====== Data for analysis ======
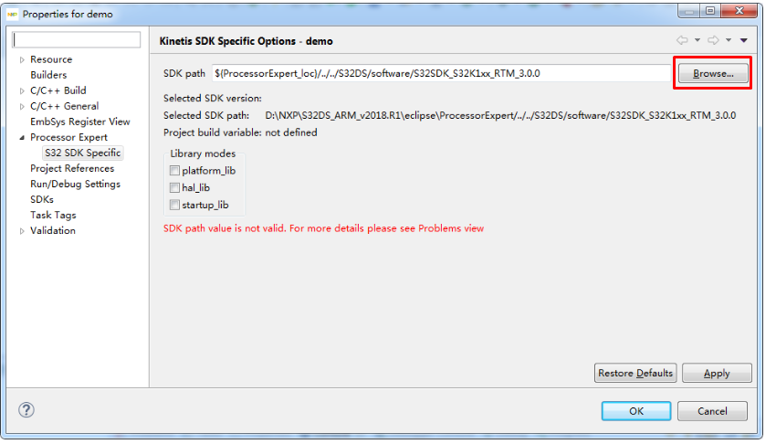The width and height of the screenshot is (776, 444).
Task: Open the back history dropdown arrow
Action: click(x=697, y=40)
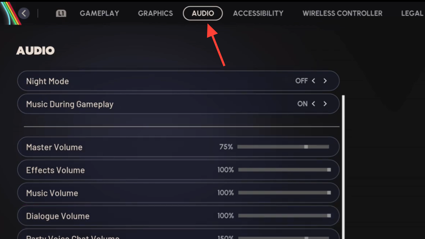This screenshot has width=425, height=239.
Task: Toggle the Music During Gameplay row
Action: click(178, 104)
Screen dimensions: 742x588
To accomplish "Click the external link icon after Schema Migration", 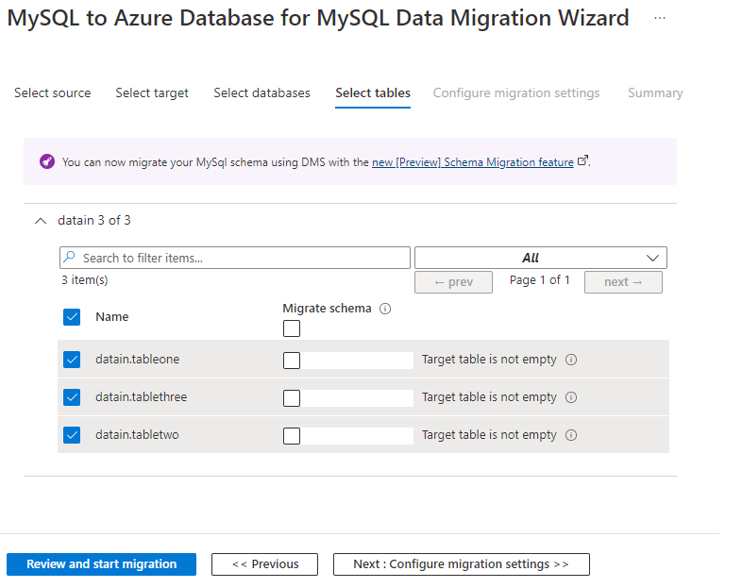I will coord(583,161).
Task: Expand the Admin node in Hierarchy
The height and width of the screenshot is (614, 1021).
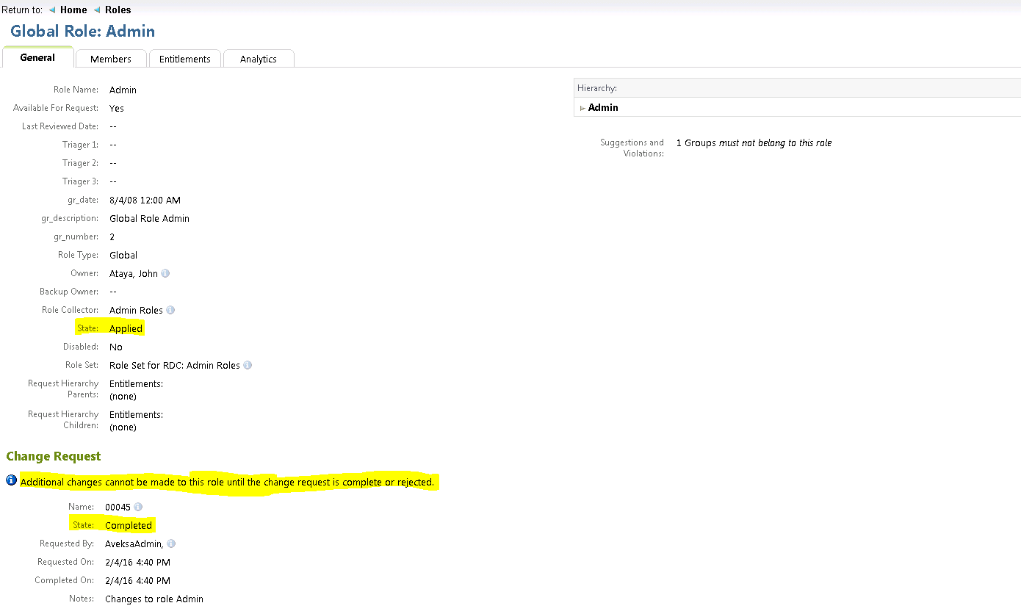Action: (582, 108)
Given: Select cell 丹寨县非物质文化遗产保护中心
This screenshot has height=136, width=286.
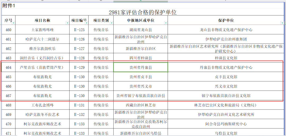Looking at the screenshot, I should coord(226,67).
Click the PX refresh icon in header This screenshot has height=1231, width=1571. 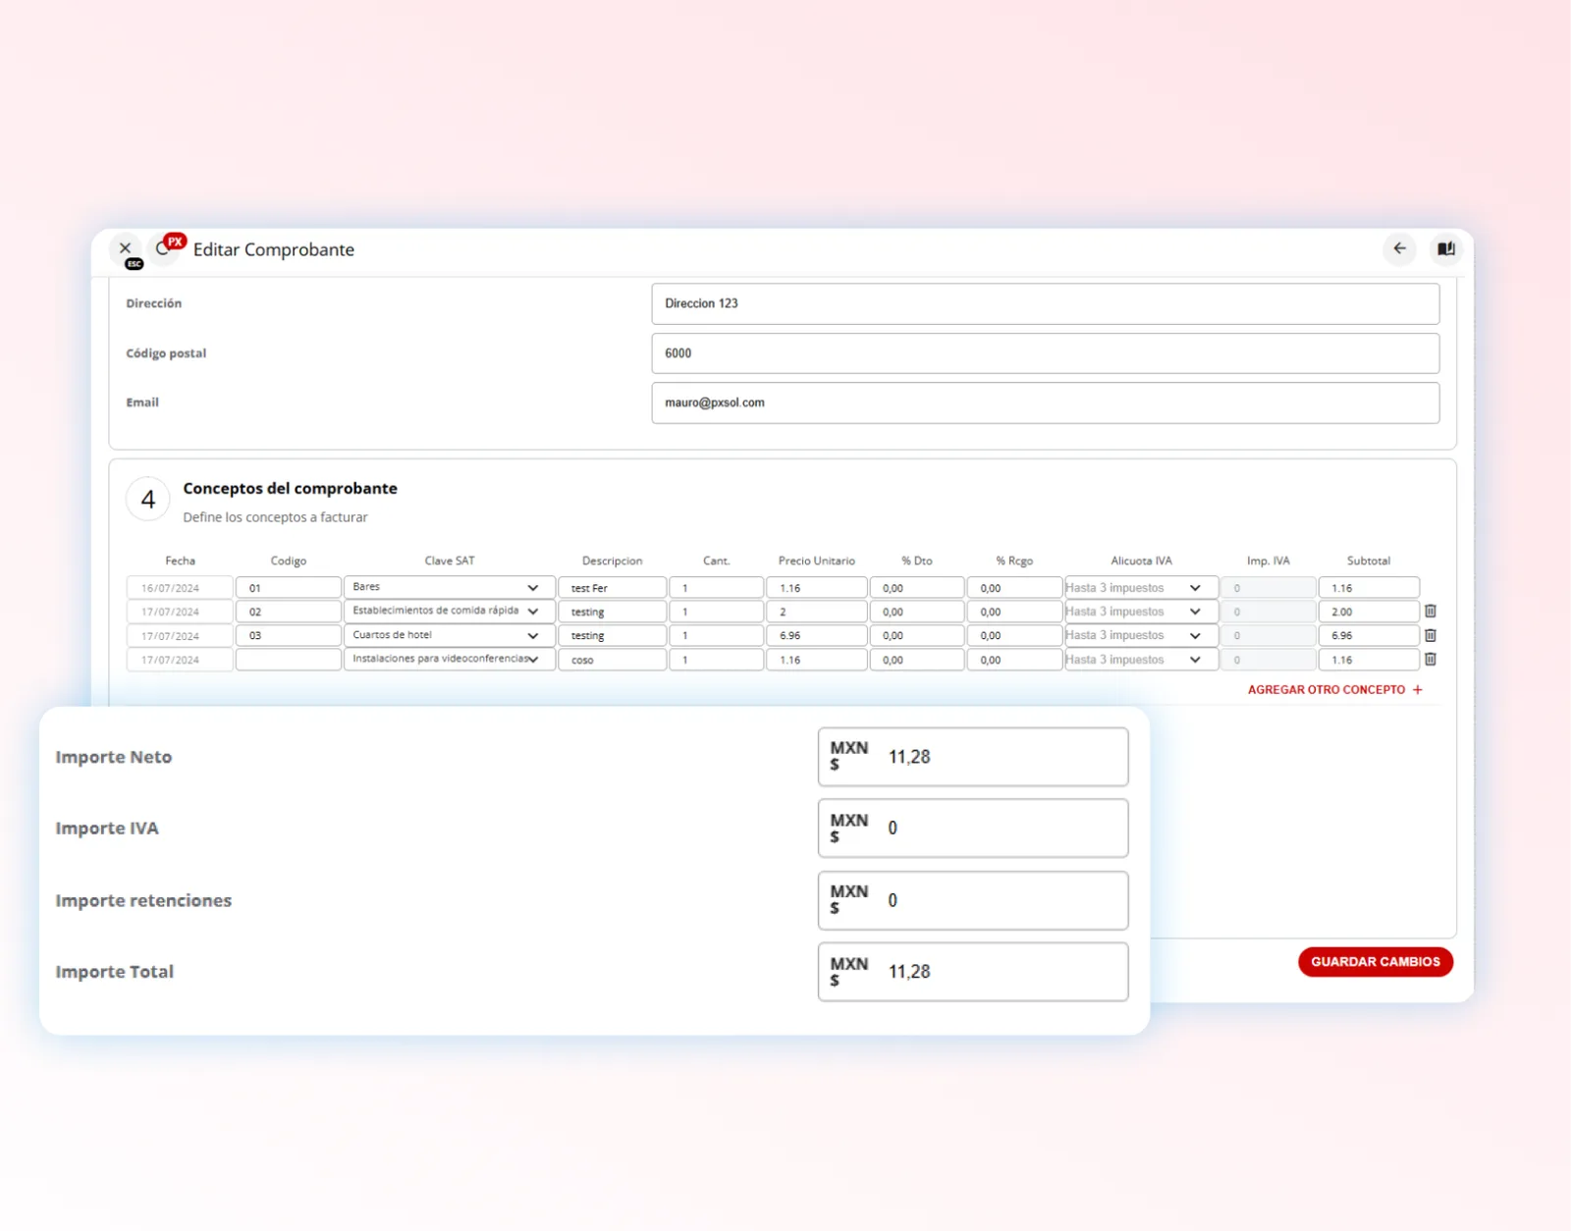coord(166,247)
======
====== Data for analysis ======
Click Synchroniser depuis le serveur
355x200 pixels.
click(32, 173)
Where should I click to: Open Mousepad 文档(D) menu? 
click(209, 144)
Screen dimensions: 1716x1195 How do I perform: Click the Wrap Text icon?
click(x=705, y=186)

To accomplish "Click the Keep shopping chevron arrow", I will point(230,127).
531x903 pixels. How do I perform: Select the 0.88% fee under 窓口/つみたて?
======
▶ _Directions for this task_
Only the lines above from the line containing "Screen dimensions: 1716x1195" through the line containing "531x903 pixels. How" should be retyped, exactly and with both ends included.

▶ _Task response_
Screen dimensions: 1716x1195 How do I perform: Click the Wrap Text icon?
click(x=705, y=186)

To accomplish "Click the Keep shopping chevron arrow", I will point(230,127).
531x903 pixels. How do I perform: Select the 0.88% fee under 窓口/つみたて?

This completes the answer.